1
votes

I had done simple setup:
Backend(website): 1 machine having tomcat installed and serving on 8080.
webapps folder of tomcat has two folder

1 withGoogleRule1
       |--test.html
2 withoutGoogleRule1
       |--test.html

Now i have a google-load-balancer setup with below settings

enter image description here

Now Backend machine direct ip is http://104.197.37.171:8080/withoutGoogleRule1/test.html

Load Balancer url is http://107.178.240.39:8080/withoutGoogleRule1/test.html

PROBLEM:

No matter how many time we refresh url for direct machine, all requests always servers correctly.

But if you access url using load balancer 1 out of 5 time it shows

The requested URL /withoutGoogleRule1/test.html was not found on this server.

Details:

Youtube Video showing the failure of request

PS:

Instance group details:

enter image description here

LoadBalancer backend details

enter image description here

1
Could you elaborate on what "withGoogleRule1" and "withoutGoogleRule1" mean? What is your intention here? I am confused, you configured the URL map for withGoogleRule1, but you were trying to access withoutGoogleRule1.Dagang
You can check your Tomcat log to make sure if the 404 was returned by itself or the load balancer.Dagang
What is the type of your instance group? Managed or unmanaged?Dagang
I noticed in your instance group and backend service, you mapped http to 80 and 8080. And in the health check, you used port 80.Dagang
"withGoogleRule1" and "withoutGoogleRule1" are just for testing purpose.. "withGoogleRule1" is a url which is added in google "host and path".... "withoutGoogleRule1" is a url which is not added in host and path section of google.Bhuvan

1 Answers

1
votes

If your Tomcat was listening only on 8080 instead of 80, then the instance group, backend service configs were problematic. In particular, the health check was configured to check port 80, which would make the load balancer think the backend service was not healthy and return 404.

In addition, you can check Tomcat log to see how many requests were received and what were the responses.

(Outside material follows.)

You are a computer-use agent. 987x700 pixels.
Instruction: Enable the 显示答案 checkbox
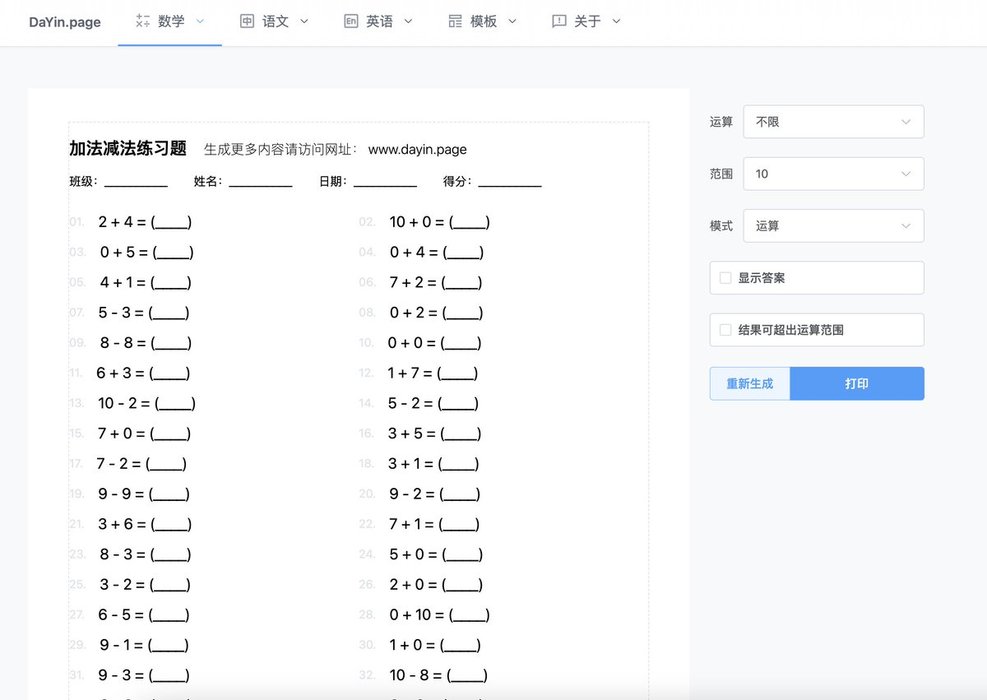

Edit: Since you confirmed another process was listening on 80. The reason for 404 NOT FOUND could be, the requests were dispatched internally to 80. You can verify this theory by hosting a page on both 80 and 8080, e.g. /a.html, but the content is different, one is "i'm 80", the other is "i'm 8080". This way, you can know exactly what happened. Checking the log of the process listening on 80 can also help.